Startup Weekend taught me, as it’s name implies, a lot about startups in a very condensed amount of time, however I don’t think that these were the most valuable learnings to come out of startup weekend. That prize has to go to learning about myself, how to work under deadline, how to cope with a large team of people with very little sleep and also, how we should appreciate what can be achieved in a weekend.

What happened to Banqer after you won that Startup Weekend?

Following Startup Weekend the Banqer team decided that we had started something pretty special and didn’t really want it to stop at the weekend. Four out of seven from the weekend had the time to commit to Banqer, so that’s exactly what we did (we also found another team member who inspired the original idea pitched). We settled into roles and got to work. We put a lot more time into our Lean Canvas (a tool we learnt about at SW) and polished our MVP before trialling Banqer in our pilot classes. We gained support from a whole bunch of awesome organisations including KPMG, The Young Enterprise Trust, N4L as well as working with the cluster group. This all culminated in our launch in term one of this year. We’re now in classes all over NZ and are working on making Banqer the best it can be for as many students as possible.

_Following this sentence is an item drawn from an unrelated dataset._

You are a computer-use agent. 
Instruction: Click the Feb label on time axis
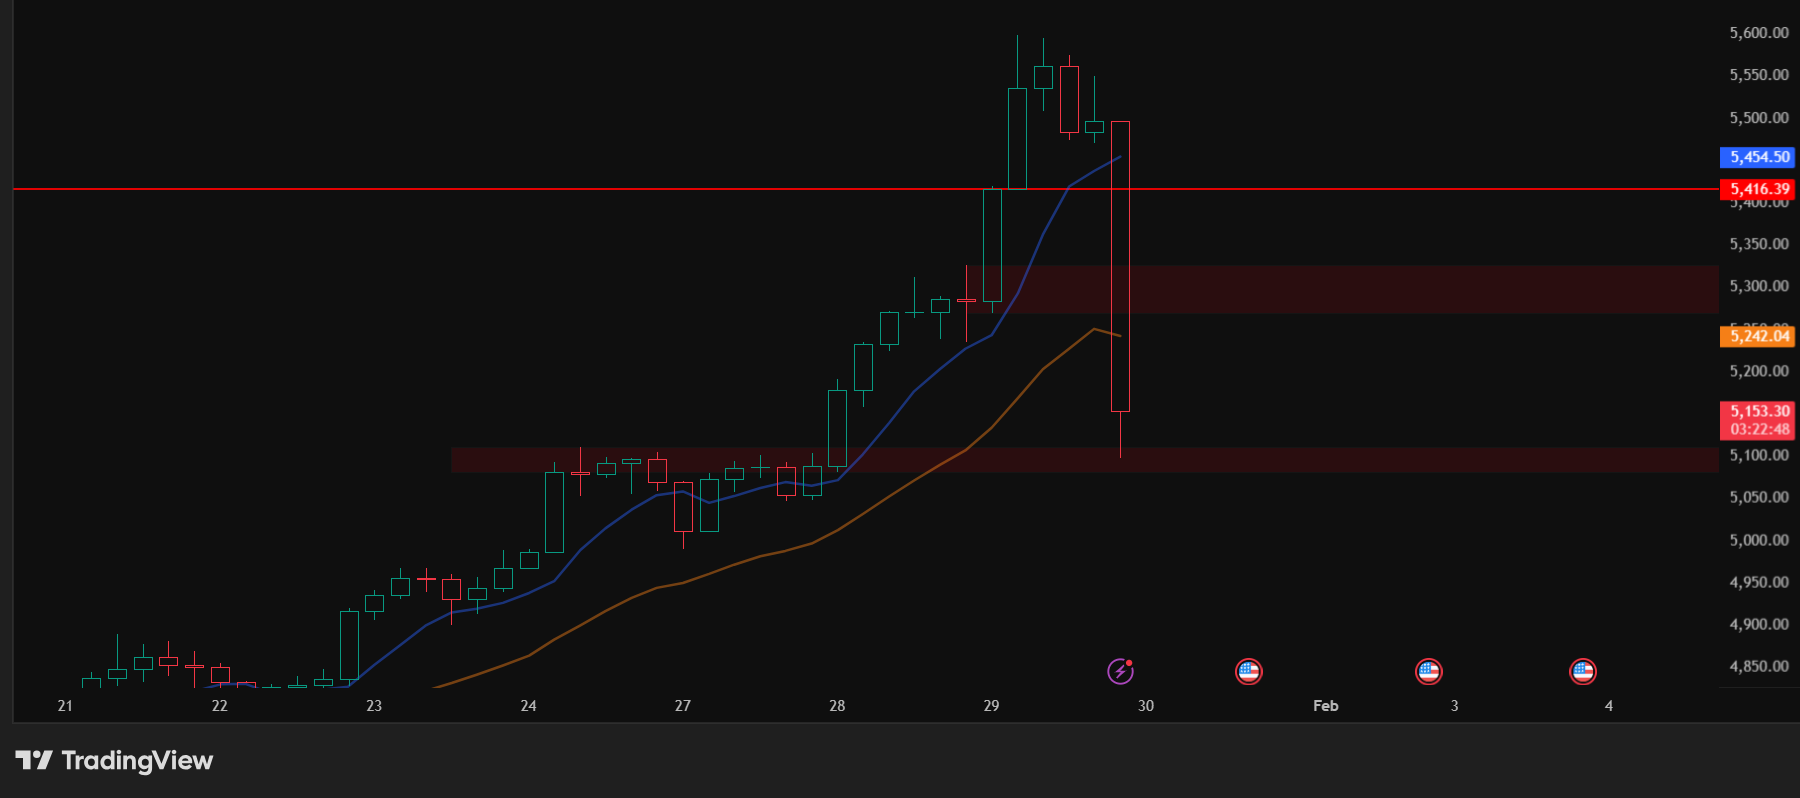tap(1325, 706)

Were there any particular contacts you made that have made a difference in your career?

Certainly. The whole Startup Weekend community is an extremely supportive one, and I say with confidence that we wouldn’t be poised where we are without them. In particular, Dave Moskovitz has been a real mentor for myself and the team. The whole team at Creative HQ have been amazing, and extremely generous. And I guess on a more personal level, my team. We were a bunch of strangers on the Friday night and now I know them all extremely well and am inspired by them daily.

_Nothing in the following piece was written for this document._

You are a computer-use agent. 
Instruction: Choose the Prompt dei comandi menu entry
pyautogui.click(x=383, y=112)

What was the biggest surprise for you at Startup Weekend?

The willingness of others to help us on our quest over the weekend. I called up about 15 school teachers, all of whom were happy to chat on a Saturday afternoon about our idea and whether it would work in their classroom. Not only teachers, but the wider education community as well as commercials. I remember Sam was constantly on the phone to executives, tech consultants, and educational advisors, all willing to contribute to what was at the time a few hundred lines of code and a fuzzy idea. It’s a pretty exciting feeling.

How has Startup Weekend influenced your career so far?

It’s really broadened my experience as a developer. Although I adopted more of the role of project manager on the weekend, leaving the coding to Ben and Josh, I was able to liaise between the”techs” and the “non-techs”. This has been great in generating personal awareness of how to include business concerns (or at least be mindful of them) into my development. I’ve also had the opportunity to do some things that will very much so improve my career as a developer, like attending this years Webstock conference.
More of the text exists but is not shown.